Screening and molecular docking of selected phytochemicals against NS5B polymerase of hepatitis c virus

Abstract

Hepatitis C virus (HCV) has major role in spreading of liver diseases worldwide. The HCV nonstructural NS5B is a polymerase (RdRp) that is present at the carboxylic-end of the polyprotein chain. It is essential and most important for the replication cycle. In current study, the potential of 100 phytochemicals against HCV NS5B polymerase was determined. Phytochemical structures were retrieved from PubChem database.
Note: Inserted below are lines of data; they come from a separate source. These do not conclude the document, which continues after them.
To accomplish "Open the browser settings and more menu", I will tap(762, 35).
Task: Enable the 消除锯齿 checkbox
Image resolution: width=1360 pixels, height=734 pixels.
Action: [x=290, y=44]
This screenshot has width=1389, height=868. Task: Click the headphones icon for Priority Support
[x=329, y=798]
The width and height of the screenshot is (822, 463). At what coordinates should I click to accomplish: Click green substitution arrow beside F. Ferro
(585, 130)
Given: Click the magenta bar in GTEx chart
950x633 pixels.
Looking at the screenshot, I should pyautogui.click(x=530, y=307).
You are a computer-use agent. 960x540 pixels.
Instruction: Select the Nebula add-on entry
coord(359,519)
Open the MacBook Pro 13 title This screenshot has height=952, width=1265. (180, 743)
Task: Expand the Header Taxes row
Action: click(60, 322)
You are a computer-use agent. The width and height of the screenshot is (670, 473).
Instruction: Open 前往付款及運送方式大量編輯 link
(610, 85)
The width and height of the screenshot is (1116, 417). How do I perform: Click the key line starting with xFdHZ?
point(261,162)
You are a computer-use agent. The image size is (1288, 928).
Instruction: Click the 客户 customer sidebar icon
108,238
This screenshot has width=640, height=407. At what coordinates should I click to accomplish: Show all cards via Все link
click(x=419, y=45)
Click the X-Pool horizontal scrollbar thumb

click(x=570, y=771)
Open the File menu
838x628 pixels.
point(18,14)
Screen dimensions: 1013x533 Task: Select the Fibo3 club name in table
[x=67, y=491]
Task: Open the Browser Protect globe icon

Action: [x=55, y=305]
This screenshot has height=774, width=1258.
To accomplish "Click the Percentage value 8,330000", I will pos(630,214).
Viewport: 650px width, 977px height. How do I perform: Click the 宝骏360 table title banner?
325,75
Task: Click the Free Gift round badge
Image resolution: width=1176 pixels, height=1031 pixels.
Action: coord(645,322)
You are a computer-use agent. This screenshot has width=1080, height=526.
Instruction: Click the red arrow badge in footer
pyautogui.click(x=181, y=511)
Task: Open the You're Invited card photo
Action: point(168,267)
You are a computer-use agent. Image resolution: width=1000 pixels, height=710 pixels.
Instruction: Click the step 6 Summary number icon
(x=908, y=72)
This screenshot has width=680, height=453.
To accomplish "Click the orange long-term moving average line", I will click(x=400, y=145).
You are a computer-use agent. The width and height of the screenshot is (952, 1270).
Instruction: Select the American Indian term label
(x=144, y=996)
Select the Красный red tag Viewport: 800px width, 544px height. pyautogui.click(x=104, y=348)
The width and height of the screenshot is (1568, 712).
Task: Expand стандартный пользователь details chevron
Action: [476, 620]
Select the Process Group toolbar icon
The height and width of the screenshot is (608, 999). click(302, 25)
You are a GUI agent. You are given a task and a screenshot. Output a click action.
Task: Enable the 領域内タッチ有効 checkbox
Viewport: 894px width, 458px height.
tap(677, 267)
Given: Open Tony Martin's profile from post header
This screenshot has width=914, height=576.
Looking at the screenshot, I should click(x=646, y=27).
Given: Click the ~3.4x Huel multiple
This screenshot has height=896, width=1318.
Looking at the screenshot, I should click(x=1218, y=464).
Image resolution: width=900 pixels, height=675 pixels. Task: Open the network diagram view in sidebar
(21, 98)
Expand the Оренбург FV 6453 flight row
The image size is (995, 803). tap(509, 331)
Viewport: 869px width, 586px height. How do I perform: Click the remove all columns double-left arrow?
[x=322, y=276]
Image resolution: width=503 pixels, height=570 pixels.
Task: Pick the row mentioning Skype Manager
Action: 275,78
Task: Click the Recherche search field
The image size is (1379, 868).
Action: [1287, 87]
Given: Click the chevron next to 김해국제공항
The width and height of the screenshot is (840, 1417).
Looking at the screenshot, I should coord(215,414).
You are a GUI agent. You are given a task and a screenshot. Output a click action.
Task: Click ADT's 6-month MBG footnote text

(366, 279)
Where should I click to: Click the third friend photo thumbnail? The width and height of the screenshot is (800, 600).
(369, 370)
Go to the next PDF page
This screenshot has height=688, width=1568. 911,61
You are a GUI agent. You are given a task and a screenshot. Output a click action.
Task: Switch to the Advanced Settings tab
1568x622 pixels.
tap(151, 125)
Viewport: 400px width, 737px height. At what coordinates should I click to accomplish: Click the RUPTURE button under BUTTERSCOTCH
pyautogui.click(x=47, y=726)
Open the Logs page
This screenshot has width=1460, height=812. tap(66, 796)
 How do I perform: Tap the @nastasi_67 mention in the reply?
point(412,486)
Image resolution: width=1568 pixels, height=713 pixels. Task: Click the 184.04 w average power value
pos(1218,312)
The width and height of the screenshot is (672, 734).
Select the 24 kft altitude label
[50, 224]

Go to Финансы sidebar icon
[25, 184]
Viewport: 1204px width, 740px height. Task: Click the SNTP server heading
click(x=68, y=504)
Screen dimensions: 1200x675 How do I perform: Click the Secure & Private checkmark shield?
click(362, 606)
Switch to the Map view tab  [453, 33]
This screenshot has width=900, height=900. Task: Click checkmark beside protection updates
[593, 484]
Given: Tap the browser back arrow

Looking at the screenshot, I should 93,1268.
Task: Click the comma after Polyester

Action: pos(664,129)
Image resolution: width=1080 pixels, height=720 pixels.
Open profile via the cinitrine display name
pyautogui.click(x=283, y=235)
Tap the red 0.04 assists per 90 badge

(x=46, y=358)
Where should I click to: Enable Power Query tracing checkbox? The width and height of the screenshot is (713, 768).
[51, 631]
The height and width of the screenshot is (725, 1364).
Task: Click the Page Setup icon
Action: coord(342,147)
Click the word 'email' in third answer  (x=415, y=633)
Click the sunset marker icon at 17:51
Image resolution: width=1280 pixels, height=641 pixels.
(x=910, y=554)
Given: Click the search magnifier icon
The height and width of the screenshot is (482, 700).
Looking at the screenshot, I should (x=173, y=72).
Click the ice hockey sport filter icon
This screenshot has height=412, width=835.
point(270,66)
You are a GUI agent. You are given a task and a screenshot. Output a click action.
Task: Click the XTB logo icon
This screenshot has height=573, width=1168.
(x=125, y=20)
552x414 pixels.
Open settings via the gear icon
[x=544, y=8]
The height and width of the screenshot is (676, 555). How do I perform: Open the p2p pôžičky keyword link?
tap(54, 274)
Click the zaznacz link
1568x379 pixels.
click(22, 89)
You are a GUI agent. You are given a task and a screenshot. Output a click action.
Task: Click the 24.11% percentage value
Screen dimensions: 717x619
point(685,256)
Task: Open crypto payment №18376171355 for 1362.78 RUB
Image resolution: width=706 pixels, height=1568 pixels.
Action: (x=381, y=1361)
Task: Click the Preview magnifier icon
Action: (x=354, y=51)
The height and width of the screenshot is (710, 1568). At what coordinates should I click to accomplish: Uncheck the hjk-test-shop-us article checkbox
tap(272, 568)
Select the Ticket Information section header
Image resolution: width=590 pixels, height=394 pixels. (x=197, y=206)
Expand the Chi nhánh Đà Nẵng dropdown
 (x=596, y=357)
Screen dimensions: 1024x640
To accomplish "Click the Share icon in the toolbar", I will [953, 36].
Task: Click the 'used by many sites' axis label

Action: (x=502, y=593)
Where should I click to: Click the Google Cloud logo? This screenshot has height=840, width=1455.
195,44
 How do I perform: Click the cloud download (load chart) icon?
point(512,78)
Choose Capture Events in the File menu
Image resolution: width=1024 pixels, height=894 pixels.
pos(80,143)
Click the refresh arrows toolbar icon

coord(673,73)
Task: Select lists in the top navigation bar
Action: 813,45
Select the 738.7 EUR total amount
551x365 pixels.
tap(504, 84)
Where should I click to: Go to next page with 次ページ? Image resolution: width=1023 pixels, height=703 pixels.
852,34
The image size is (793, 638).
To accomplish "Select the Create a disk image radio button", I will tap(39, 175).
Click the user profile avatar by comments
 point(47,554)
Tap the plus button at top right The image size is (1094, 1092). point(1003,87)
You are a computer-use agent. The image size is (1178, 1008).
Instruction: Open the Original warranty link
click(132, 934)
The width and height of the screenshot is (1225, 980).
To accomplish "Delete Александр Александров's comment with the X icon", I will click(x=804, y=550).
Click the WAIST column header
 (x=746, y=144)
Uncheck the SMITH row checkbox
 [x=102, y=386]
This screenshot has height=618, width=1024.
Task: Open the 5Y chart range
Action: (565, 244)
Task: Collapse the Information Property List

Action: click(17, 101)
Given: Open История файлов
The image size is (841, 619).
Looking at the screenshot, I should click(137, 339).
The phytochemicals were docked with the NS5B active site amino acids, in order to discover their attractions as inhibitors. After docking, molecules with top five conformations were selected from 100 molecules by docking scores and RMSD values. The results demonstrated strong interactions of phytochemicals with the NS5B. The selected compounds with best docking scores and RMSD were found to be glycitein, ferulic acid, eugenol, 1-octanol and sebacic acid. These were further evaluated through Lipinski’s rule of five to explore their molecular properties and drug-likeliness characteristics and all five selected phytochemicals were found to have drug-likeliness characteristics. Further, according to ADME analysis, the ferulic acid, 1-octanol and eugenol were found to be nontoxic, non-carcinogenic and have the ability to cross the blood brain barriers. Therefore, these phytochemicals could be strong drug candidates for HCV NS5B.